# ACTIVITY:
Could you restate all of the entries, word for word?
──────── INPUT ────────
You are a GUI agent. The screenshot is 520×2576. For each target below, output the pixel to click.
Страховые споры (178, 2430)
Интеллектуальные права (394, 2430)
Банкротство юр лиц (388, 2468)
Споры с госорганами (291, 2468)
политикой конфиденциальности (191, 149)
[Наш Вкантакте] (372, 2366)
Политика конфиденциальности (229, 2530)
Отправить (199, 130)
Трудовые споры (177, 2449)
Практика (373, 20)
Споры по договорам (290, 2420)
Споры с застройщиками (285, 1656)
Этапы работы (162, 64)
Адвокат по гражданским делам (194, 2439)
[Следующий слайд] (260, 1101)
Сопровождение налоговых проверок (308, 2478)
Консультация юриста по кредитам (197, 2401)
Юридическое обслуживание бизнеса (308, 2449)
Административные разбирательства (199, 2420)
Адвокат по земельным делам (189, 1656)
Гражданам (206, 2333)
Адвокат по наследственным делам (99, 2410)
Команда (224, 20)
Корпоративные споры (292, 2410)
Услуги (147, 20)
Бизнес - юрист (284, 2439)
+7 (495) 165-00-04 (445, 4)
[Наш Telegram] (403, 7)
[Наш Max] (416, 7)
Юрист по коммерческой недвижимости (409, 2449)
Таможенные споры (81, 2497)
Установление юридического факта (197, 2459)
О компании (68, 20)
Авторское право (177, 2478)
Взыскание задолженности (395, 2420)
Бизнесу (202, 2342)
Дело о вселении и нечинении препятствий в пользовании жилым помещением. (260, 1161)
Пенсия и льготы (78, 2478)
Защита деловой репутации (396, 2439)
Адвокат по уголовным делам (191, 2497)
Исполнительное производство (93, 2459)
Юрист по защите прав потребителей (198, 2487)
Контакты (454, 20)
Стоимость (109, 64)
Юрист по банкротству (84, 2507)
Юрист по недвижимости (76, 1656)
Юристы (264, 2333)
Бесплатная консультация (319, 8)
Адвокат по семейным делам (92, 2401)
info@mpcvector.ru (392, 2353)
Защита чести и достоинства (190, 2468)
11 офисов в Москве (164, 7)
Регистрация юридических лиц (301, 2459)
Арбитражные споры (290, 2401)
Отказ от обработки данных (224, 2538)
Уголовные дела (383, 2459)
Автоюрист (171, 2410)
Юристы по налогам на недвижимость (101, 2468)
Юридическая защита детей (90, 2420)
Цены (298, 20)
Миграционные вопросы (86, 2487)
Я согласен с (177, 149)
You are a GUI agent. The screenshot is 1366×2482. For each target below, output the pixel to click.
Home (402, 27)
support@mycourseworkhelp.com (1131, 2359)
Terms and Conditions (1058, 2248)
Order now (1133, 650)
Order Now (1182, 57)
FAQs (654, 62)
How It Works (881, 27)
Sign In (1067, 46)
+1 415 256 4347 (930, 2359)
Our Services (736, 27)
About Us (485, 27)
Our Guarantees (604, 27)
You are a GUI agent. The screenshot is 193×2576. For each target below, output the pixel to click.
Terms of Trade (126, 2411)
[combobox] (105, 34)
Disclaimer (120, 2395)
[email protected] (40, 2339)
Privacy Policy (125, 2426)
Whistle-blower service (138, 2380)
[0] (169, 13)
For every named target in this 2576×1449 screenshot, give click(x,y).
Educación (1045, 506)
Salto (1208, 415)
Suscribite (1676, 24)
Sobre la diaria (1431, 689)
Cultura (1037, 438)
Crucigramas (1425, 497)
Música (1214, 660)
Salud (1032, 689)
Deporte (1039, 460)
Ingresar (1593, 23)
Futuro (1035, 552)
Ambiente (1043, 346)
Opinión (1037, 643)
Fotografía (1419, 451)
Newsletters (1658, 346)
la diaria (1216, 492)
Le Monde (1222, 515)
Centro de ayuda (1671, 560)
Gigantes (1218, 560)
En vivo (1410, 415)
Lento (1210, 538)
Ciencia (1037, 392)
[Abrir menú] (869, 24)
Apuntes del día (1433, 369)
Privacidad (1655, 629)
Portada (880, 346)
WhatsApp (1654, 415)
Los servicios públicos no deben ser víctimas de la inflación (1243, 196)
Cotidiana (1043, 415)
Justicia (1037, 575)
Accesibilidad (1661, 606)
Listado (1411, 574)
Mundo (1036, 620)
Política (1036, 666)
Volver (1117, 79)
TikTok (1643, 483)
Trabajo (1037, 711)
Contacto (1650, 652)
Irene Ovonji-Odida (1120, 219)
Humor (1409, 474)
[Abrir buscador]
────────
# SOLUTION FOR THIS PROBLEM:
You are a GUI agent. The screenshot is 520×2576. For each target below, output the pixel to click.
Страховые споры (178, 2430)
Интеллектуальные права (394, 2430)
Банкротство юр лиц (388, 2468)
Споры с госорганами (291, 2468)
политикой конфиденциальности (191, 149)
[Наш Вкантакте] (372, 2366)
Политика конфиденциальности (229, 2530)
Отправить (199, 130)
Трудовые споры (177, 2449)
Практика (373, 20)
Споры по договорам (290, 2420)
Споры с застройщиками (285, 1656)
Этапы работы (162, 64)
Адвокат по гражданским делам (194, 2439)
[Следующий слайд] (260, 1101)
Сопровождение налоговых проверок (308, 2478)
Консультация юриста по кредитам (197, 2401)
Юридическое обслуживание бизнеса (308, 2449)
Административные разбирательства (199, 2420)
Адвокат по земельным делам (189, 1656)
Гражданам (206, 2333)
Адвокат по наследственным делам (99, 2410)
Команда (224, 20)
Корпоративные споры (292, 2410)
Услуги (147, 20)
Бизнес - юрист (284, 2439)
+7 (495) 165-00-04 (445, 4)
[Наш Telegram] (403, 7)
[Наш Max] (416, 7)
Юрист по коммерческой недвижимости (409, 2449)
Таможенные споры (81, 2497)
Установление юридического факта (197, 2459)
О компании (68, 20)
Авторское право (177, 2478)
Взыскание задолженности (395, 2420)
Бизнесу (202, 2342)
Дело о вселении и нечинении препятствий в пользовании жилым помещением. (260, 1161)
Пенсия и льготы (78, 2478)
Защита деловой репутации (396, 2439)
Адвокат по уголовным делам (191, 2497)
Исполнительное производство (93, 2459)
Юрист по защите прав потребителей (198, 2487)
Контакты (454, 20)
Стоимость (109, 64)
Юрист по банкротству (84, 2507)
Юрист по недвижимости (76, 1656)
Юристы (264, 2333)
Бесплатная консультация (319, 8)
Адвокат по семейным делам (92, 2401)
info@mpcvector.ru (392, 2353)
Защита чести и достоинства (190, 2468)
11 офисов в Москве (164, 7)
Регистрация юридических лиц (301, 2459)
Арбитражные споры (290, 2401)
Отказ от обработки данных (224, 2538)
Уголовные дела (383, 2459)
Автоюрист (171, 2410)
Юристы по налогам на недвижимость (101, 2468)
Юридическая защита детей (90, 2420)
Цены (298, 20)
Миграционные вопросы (86, 2487)
Я согласен с (177, 149)
You are a GUI agent. The screenshot is 1366×2482. For each target below, output the pixel to click.
Home (402, 27)
support@mycourseworkhelp.com (1131, 2359)
Terms and Conditions (1058, 2248)
Order now (1133, 650)
Order Now (1182, 57)
FAQs (654, 62)
How It Works (881, 27)
Sign In (1067, 46)
+1 415 256 4347 (930, 2359)
Our Services (736, 27)
About Us (485, 27)
Our Guarantees (604, 27)
You are a GUI agent. The screenshot is 193×2576. For each target below, output the pixel to click.
Terms of Trade (126, 2411)
[combobox] (105, 34)
Disclaimer (120, 2395)
[email protected] (40, 2339)
Privacy Policy (125, 2426)
Whistle-blower service (138, 2380)
[0] (169, 13)
For every named target in this 2576×1449 screenshot, give click(x,y).
Educación (1045, 506)
Salto (1208, 415)
Suscribite (1676, 24)
Sobre la diaria (1431, 689)
Cultura (1037, 438)
Crucigramas (1425, 497)
Música (1214, 660)
Salud (1032, 689)
Deporte (1039, 460)
Ingresar (1593, 23)
Futuro (1035, 552)
Ambiente (1043, 346)
Opinión (1037, 643)
Fotografía (1419, 451)
Newsletters (1658, 346)
la diaria (1216, 492)
Le Monde (1222, 515)
Centro de ayuda (1671, 560)
Gigantes (1218, 560)
En vivo (1410, 415)
Lento (1210, 538)
Ciencia (1037, 392)
[Abrir menú] (869, 24)
Apuntes del día (1433, 369)
Privacidad (1655, 629)
Portada (880, 346)
WhatsApp (1654, 415)
Los servicios públicos no deben ser víctimas de la inflación (1243, 196)
Cotidiana (1043, 415)
Justicia (1037, 575)
Accesibilidad (1661, 606)
Listado (1411, 574)
Mundo (1036, 620)
Política (1036, 666)
Volver (1117, 79)
TikTok (1643, 483)
Trabajo (1037, 711)
Contacto (1650, 652)
Irene Ovonji-Odida (1120, 219)
Humor (1409, 474)
[Abrir buscador]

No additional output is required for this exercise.